Marco had reassured him, told him to calm down and take a deep breath; and then he’d pulled Jean close and kissed his neck, touched his shoulder gently and said it wasn’t actually that severe.

It was the first time Jean had admitted how afraid he was of failing the closer they got to graduation, how he’d end up not making the top ten. Marco had murmured that it was silly to worry over something that couldn’t be controlled; he forced Jean to take bed rest for a day, saying he would heal faster than trying to work through it.

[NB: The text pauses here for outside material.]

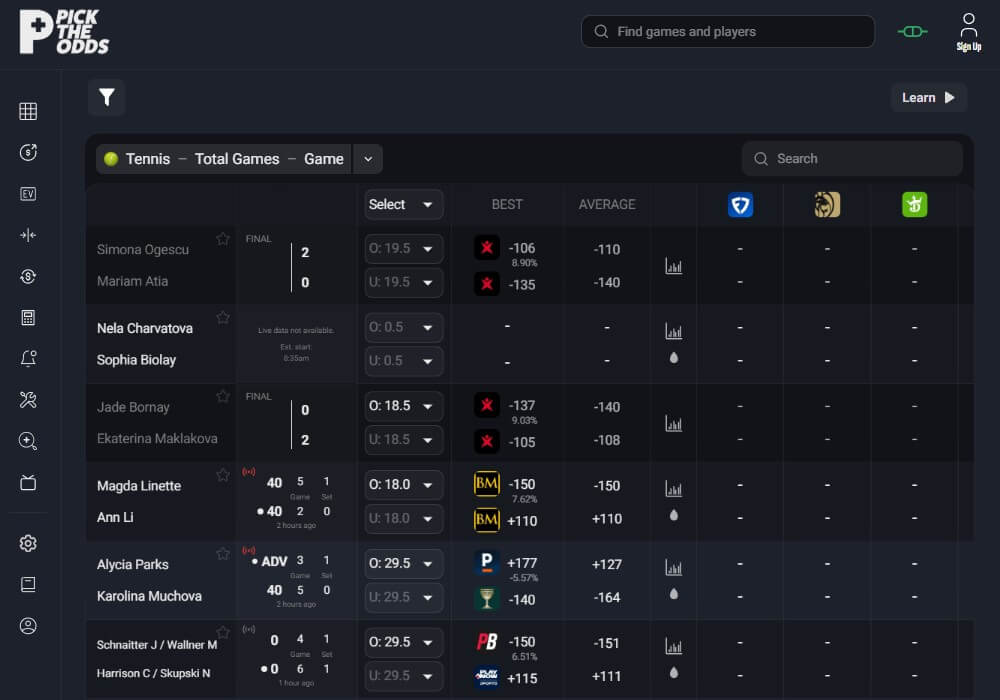The height and width of the screenshot is (700, 1000).
Task: Open the calculator tool in sidebar
Action: coord(28,318)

But that night in the bathing house, something had happened; Jean started to realize what it was like to grow up. He realized how much he ached for Marco, what it was like to truly want something, to need someone so badly that he couldn’t imagine life without them. His best friend—someone he could really trust—as he slowly learned what it was to depend on other people. The way Marco said his name though, in that low voice, is what made Jean first fall in love.

“Jean?” Marco asks, startling Jean out of his memories. “You’re all clean.”

Marco does a rudimentary job on himself, and all Jean can do is stand and watch, feeling useless as he forces the tears to stop welling in his eyes.

When he presses forward again, Marco smells like lye soap and _Marco_ —the Marco he knows. But there’s something about the tension in his body, the way he looks tired, that isn’t familiar.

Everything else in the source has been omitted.